What does a new generation worker seek and what is the new face of the concept of workplace landscape? The answer is simple: Flexi-time. Flexi-time is a system of working a set number of hours within the day or week, chosen within agreed limits by the employee. In the millennial age, people seek an environment where deliverables are measured instead of time spent on one job. Organisations need to move towards models where they provide clear targets and deadlines and use these as measures of productivity rather than the rigid 9-5 work day which could easily breed complacency.
Of course, for this model to work perfectly, the organisation will need to have some level of consideration for technology. Technology enables workers to easily and inexpensively connect with locations all over the world. This presents an opportunity to build infrastructure in organisations where information can be shared easily and work can be done smarter. While agile working will generate value for both the employee and the employer, it will be driven by business needs. There will be more scope for agile working in some jobs than in others, for example, staff in a care home or supermarket cannot be flexible in their location of work, but flexibility can be achieved in other areas such as time and roles.

→ TASK INSTRUCTIONS
• A. Echo the part of the passage on flexi-time that opens with the words containing "What does a" and closes with "easily breed complacency.".
• B. List the areas of work in which the passage on flexi-time says staff can or cannot be flexible.

Stored dataset items
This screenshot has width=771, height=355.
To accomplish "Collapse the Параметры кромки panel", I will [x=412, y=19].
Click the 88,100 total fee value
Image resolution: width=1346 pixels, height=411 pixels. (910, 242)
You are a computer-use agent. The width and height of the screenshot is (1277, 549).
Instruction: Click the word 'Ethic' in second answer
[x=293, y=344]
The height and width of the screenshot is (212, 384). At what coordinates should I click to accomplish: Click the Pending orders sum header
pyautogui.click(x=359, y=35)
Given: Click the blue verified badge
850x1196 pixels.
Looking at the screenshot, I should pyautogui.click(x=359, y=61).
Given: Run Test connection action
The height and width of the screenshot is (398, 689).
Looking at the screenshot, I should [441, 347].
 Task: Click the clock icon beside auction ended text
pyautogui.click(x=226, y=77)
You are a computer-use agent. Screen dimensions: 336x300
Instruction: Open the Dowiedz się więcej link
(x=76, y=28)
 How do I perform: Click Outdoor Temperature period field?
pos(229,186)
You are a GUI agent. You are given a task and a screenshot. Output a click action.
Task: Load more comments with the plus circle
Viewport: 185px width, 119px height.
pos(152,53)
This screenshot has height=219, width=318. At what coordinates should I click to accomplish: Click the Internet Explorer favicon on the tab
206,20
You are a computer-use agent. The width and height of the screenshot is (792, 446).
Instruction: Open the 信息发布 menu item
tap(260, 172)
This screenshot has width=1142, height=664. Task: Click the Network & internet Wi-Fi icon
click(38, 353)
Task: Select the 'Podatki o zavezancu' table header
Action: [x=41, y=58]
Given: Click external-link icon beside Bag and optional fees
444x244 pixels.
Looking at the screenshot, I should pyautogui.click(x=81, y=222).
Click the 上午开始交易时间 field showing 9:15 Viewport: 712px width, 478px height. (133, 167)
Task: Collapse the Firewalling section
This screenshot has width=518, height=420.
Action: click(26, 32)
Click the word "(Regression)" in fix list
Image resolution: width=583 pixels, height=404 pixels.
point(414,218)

→ EXERCISE RESULTS
• A.
What does a new generation worker seek and what is the new face of the concept of workplace landscape? The answer is simple: Flexi-time. Flexi-time is a system of working a set number of hours within the day or week, chosen within agreed limits by the employee. In the millennial age, people seek an environment where deliverables are measured instead of time spent on one job. Organisations need to move towards models where they provide clear targets and deadlines and use these as measures of productivity rather than the rigid 9-5 work day which could easily breed complacency.

• B.
location of work
time
roles